What Is a Monopolist?

A monopolist is an individual, group, or company that controls all of the market for a particular good or service. A monopolist probably also believes in policies that favor monopolies since it gives them greater power. A monopolist has little incentive to improve their product because customers have no alternatives. Instead, their motivation is focused on protecting the monopoly.

Monopolists Explained

Monopolies exists when a monopolist becomes the only supplier of a particular product or service. This is different from a monopsony, which refers to a single entity's sole power to purchase a good or service. It is also different from an oligopoly, which consists of a few sellers dominating a market. 

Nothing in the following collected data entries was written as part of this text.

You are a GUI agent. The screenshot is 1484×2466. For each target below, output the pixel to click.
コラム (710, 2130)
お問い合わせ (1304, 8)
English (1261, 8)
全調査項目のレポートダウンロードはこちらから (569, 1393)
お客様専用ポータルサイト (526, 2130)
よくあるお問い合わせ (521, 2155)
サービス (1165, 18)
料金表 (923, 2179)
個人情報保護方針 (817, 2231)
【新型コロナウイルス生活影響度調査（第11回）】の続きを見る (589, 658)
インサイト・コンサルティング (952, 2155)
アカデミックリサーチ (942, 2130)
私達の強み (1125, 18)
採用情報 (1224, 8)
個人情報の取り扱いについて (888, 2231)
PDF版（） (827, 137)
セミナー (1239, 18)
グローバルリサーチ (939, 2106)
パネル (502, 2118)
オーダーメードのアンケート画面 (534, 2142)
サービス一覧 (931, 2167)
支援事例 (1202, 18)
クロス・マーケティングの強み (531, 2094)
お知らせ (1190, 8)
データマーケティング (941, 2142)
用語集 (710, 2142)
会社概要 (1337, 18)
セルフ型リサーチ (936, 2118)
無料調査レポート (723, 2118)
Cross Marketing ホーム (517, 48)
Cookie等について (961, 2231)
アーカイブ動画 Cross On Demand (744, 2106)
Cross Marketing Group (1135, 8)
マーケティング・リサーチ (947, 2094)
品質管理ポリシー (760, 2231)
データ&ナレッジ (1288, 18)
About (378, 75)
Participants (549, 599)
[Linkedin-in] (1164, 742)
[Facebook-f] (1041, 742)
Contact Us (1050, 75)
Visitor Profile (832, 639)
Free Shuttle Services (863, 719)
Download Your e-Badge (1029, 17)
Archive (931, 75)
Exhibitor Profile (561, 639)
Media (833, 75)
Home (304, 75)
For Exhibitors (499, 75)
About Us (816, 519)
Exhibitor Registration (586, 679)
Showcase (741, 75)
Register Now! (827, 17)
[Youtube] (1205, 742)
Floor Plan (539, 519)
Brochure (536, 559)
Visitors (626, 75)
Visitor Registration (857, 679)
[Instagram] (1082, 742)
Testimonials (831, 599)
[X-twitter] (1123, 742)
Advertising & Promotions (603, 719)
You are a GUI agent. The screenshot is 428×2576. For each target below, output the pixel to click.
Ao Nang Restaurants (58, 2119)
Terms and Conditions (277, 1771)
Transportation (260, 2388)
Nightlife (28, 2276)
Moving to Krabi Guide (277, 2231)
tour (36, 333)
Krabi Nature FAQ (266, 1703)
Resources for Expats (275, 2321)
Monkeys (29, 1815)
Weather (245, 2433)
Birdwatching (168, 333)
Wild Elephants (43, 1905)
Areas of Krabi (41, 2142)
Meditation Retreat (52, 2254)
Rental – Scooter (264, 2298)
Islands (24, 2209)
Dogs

The hallmark of a monopoly is a lack of economic competition to produce the good or service, a lack of viable substitute goods, and the possibility of a high monopoly price well above the seller's marginal cost that leads to excessive profit.  

In economics, a monopoly is a single seller. However, according to the law, a monopoly only needs to be a business entity that has significant market power – enough power to charge overly high prices. Although monopolies may be big businesses, size is not a required characteristic of a monopoly. A small business may still have the power to raise prices in a small industry. Monopolies can be established by a government, form organically, or form by the merger of formerly independent companies or organizations.

In many jurisdictions, such as the United States, there are laws restricting monopolies. Being the sole or dominant player in a market is often not illegal in itself. However, certain categories of monopolistic behavior can be considered abusive in a free market, and such activities will often attract the monopoly label and legal sanctions to go with it. A government-granted monopoly or legal monopoly, by contrast, is sanctioned by the state, often to provide an incentive to invest in a risky venture or enrich a domestic interest group. Patents, copyrights, and trademarks are sometimes used as examples of government-granted monopolies. A government may also reserve a venture for itself and form a government monopoly.

Characteristics of a True Monopolist

  • The primary concern of a monopolist is to maximize profits at all costs.
  • A monopolist will have the power to arbitrarily decide the price of the good or product to be sold. Usually, this decision is made in such a way that keeps prices as high as possible while satisfying demand.
  • Other sellers are unable to go into business within the territory of a monopolist.
  • In a monopoly, the whole market is being served by a single company, and for practical purposes, the company is the same as the industry.